Files
agent-orchestrator-benchmark/calculators/builder-adversary/run-03/machine-docs/JOURNAL-parse.md

2.3 KiB

JOURNAL-parse

2026-06-15 — Initial implementation

Design choices

Grammar used:

expr    = term (('+' | '-') term)*
term    = unary (('*' | '/') unary)*
unary   = '-' unary | primary
primary = NUMBER | '(' expr ')'

This naturally encodes precedence (* and / via term, + and - via expr) and left-associativity (via the while loop that builds left-deep trees in _expr and _term). Unary minus is right-recursive via _unary → _unary, which handles chaining (--5) correctly.

Operator representation

The Adversary's pre-claim probes in REVIEW-parse.md used symbol format ('+', '-', '*', '/') rather than token kind names ('PLUS', 'MINUS', etc.).
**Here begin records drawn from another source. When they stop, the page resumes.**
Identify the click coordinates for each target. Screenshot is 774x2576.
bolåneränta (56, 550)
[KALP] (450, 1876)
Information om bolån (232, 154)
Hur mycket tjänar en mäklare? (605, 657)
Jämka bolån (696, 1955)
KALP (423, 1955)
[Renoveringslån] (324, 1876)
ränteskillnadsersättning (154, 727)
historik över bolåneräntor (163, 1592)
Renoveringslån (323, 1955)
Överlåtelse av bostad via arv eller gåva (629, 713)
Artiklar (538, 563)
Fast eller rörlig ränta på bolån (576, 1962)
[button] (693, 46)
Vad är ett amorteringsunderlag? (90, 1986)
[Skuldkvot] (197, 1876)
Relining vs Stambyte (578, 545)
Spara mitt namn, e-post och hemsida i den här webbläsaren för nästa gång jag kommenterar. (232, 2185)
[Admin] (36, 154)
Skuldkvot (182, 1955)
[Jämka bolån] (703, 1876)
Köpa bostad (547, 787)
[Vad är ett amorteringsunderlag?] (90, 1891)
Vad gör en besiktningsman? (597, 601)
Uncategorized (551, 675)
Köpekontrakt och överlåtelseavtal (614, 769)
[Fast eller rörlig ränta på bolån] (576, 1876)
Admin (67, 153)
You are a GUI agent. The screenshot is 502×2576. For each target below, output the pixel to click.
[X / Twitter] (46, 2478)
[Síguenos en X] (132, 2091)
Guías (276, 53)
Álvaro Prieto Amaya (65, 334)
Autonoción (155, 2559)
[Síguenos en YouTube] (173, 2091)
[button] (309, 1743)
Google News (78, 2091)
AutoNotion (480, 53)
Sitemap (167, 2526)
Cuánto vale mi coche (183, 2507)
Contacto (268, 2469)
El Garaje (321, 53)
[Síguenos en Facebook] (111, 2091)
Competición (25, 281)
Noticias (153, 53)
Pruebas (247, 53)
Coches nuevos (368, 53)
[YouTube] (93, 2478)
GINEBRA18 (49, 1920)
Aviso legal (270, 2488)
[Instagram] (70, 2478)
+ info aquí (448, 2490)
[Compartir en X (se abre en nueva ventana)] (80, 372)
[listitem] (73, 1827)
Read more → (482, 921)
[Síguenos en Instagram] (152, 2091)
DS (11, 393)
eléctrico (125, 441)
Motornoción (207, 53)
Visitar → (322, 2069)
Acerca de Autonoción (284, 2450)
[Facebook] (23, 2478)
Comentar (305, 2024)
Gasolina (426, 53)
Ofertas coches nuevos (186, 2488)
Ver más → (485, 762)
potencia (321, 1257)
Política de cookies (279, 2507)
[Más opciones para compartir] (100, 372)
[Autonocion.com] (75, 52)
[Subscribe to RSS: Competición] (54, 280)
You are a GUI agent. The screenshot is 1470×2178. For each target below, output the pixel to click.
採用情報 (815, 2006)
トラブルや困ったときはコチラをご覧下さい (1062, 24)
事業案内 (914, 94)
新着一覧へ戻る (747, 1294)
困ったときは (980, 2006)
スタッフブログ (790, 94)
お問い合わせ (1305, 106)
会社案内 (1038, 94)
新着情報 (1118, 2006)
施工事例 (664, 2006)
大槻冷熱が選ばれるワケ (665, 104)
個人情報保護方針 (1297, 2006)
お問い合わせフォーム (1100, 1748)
I aligned the implementation to use symbols to match their expected cold-verification output.

Test run output

$ python -m unittest -q
Ran 44 tests in 0.001s
OK

D1 shape verification

$ python -c "from calc.lexer import tokenize; from calc.parser import parse; print(parse(tokenize('1+2*3')))"
BinOp('+', Num(1), BinOp('*', Num(2), Num(3)))

D2 shape verification

$ python -c "from calc.lexer import tokenize; from calc.parser import parse; print(parse(tokenize('8-3-2')))"
BinOp('-', BinOp('-', Num(8), Num(3)), Num(2))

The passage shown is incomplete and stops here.